We will be relocating from uk in august and my husband's company is not covering relocating costs, so i wanted to know if anyone can suggest good/cheap shipping agents to sort this out. We are a family of 4 so there is considerable stuff to carry although we will furnish our flat in dubai from there.


----------



## sgilli3 (Mar 23, 2008)

GSK said:


> We will be relocating from uk in august and my husband's company is not covering relocating costs, so i wanted to know if anyone can suggest good/cheap shipping agents to sort this out. We are a family of 4 so there is considerable stuff to carry although we will furnish our flat in dubai from there.


You need to google removalists (such as Allied Pickfords, Crown etc), and get lots to come and give you a quote.

I hope that the company is giving you a substantial housing and schooling allowance, especially if they are not paying for relocation.
They will also need to provide your husband with health insurance as of `july 1st.

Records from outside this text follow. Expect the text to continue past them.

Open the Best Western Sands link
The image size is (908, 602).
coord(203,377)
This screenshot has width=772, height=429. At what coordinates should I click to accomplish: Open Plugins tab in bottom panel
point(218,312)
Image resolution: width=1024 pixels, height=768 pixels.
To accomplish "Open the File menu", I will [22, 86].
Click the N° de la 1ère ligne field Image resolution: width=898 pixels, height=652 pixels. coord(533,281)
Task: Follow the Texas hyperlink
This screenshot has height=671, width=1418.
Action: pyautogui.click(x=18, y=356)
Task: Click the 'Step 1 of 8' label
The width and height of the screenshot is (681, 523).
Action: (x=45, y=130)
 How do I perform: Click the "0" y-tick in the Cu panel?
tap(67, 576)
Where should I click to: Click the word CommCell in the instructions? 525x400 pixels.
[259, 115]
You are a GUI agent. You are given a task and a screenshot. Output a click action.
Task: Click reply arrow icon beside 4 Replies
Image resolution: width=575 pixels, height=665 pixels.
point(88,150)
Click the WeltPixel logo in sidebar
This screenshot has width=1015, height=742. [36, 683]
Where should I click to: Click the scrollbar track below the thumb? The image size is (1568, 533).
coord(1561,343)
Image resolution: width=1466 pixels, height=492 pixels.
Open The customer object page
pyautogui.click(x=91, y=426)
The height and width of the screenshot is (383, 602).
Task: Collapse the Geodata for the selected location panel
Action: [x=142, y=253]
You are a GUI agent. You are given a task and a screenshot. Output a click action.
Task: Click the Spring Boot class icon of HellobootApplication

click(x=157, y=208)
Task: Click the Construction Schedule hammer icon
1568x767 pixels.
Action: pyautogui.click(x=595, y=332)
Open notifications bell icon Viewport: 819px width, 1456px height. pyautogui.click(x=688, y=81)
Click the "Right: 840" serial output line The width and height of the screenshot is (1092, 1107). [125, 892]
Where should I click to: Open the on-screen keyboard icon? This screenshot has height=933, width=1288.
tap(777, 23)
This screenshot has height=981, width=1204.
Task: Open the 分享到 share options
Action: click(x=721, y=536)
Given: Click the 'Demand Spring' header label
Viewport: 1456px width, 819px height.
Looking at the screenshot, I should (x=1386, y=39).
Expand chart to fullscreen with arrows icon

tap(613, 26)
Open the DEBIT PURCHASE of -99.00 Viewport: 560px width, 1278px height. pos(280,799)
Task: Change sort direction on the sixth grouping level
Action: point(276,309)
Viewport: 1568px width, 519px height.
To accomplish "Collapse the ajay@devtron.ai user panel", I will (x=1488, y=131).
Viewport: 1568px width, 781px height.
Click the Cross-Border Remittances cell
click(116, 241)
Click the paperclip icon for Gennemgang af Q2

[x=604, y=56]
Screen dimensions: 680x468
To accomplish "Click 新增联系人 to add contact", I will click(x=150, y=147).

Feel free to run figures by us, and well be as honest as we can.
Not paying relocation fees in MHO isnt a great start.


----------



## Elphaba (Jan 24, 2008)

For removals from the UK, I recommend that you use GB Liners (google for their website). They provide an exellent door to door service.

There has been a change in plans regarding employers providing medical insurance. This was only announced a few days ago. With effect from early 2009, employers must ensure that employees have access to medical cover. Full details to be anounced.

-


----------